Oh ! épée à mes côtés,
Que veut la joyeuse flamme
De ta lame trempée…


Dans sa hantise romantique il la compare à l’épousée impatiente de se donner à lui :

C’est la veillée nuptiale dans l’attente d’une bataille où il est sûr de trouver la mort. L’épée le presse de la prendre et de fêter avec elle leurs noces sanglantes. Il lui parle d’abord sur le ton passionné d’une volupté contenue, qui dans un chuchotement précipité promet des caresses pour l’aube naissante quand la trompette sonne au camp et que les tambours roulent sur la plaine endormie.

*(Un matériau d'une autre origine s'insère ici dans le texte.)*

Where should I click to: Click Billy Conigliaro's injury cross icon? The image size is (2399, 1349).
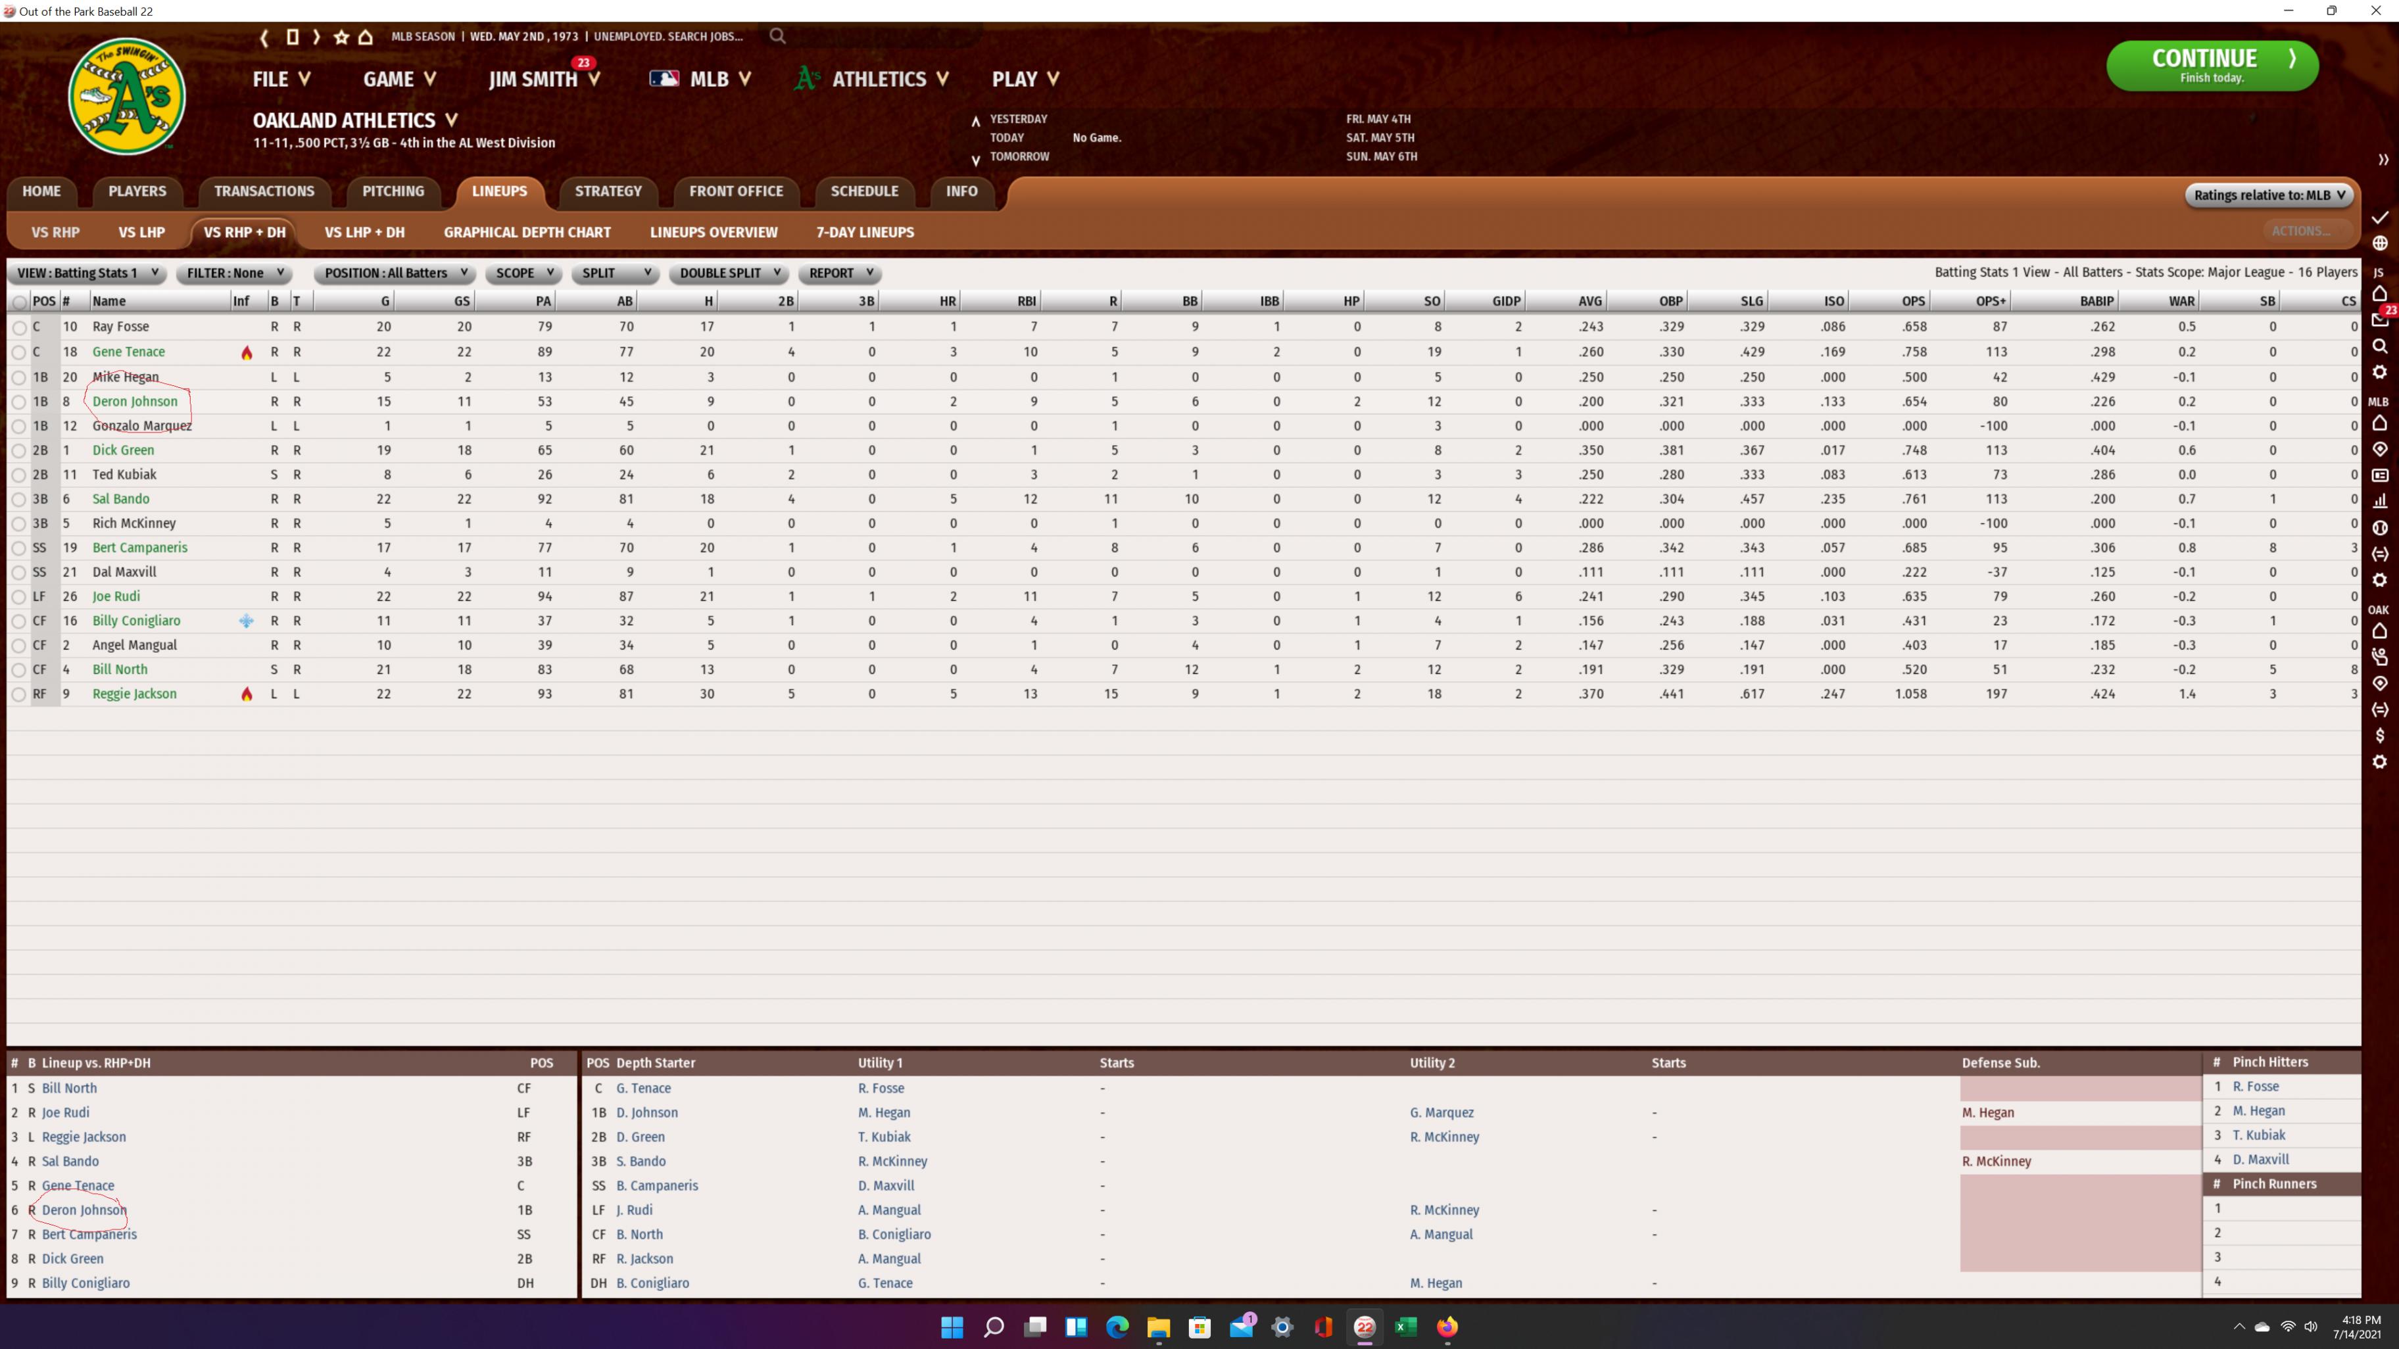(246, 621)
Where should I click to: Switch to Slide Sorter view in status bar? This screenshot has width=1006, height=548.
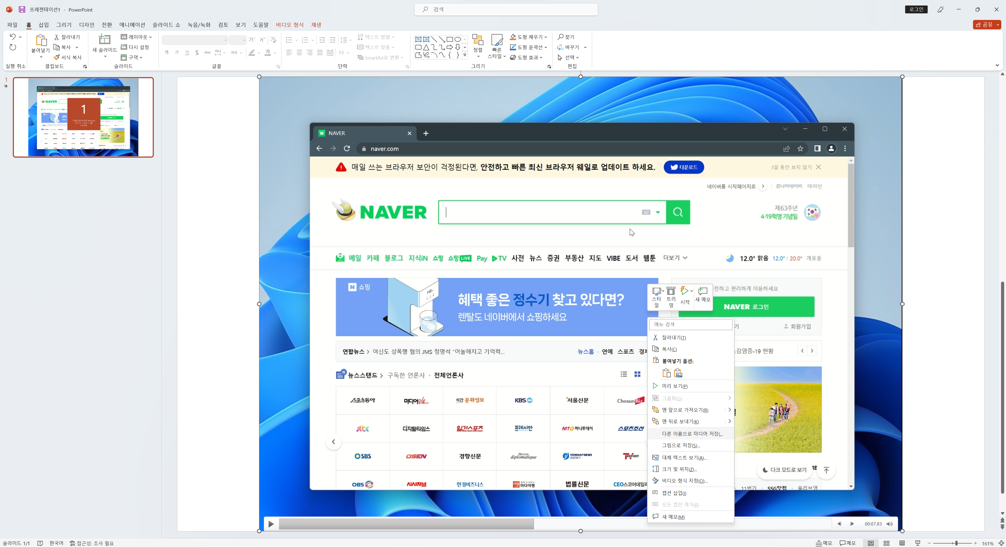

Alors seulement il veut l’étreindre et partir avec elle dans l’ivresse de la mêlée sous le grand ciel qui s’illumine le matin. « Reste encore, supplie-t-il, bientôt nous irons chevaucher ensemble dans le beau jardin d’amour où les roses rouges brillent dans les sombres haies de leur éclat de sang et de pourpre. » Les minutes s’enfuient, hallucinantes et fébriles, derniers dons d’une vie que la grande faux guette pour la moisson funèbre. Enfin l’aurore vient, la victoire couronnée de fleurs sourit dans les buées déchirées de l’horizon. Partout la lumière chasse les ténèbres, inonde la terre qui attend et qui espère. « Holà, crie-t-il. Viens, viens, ma douce fiancée d’airain ! Hors de ta prison ! Comme il fait beau à l’air libre sous le rayon nuptial ! » Il la prend dans ses bras, saute sur son coursier et les voilà qui chevauchent vers la mort certaine. « Viens ! répète-t-il dans l’extase de l’heure suprême, je ne te laisserai pas ! Avec toi je veux goûter la joie du combat, avec toi j’irai jusque vers la tombe toute proche et tu me mèneras à la fin vers l’autre maison paternelle, maison de gloire et d’immortalité ! Vois comme les flammes jaillissent du sol, comme la flamberge lance des étincelles. Hourrah ! hourrah !… »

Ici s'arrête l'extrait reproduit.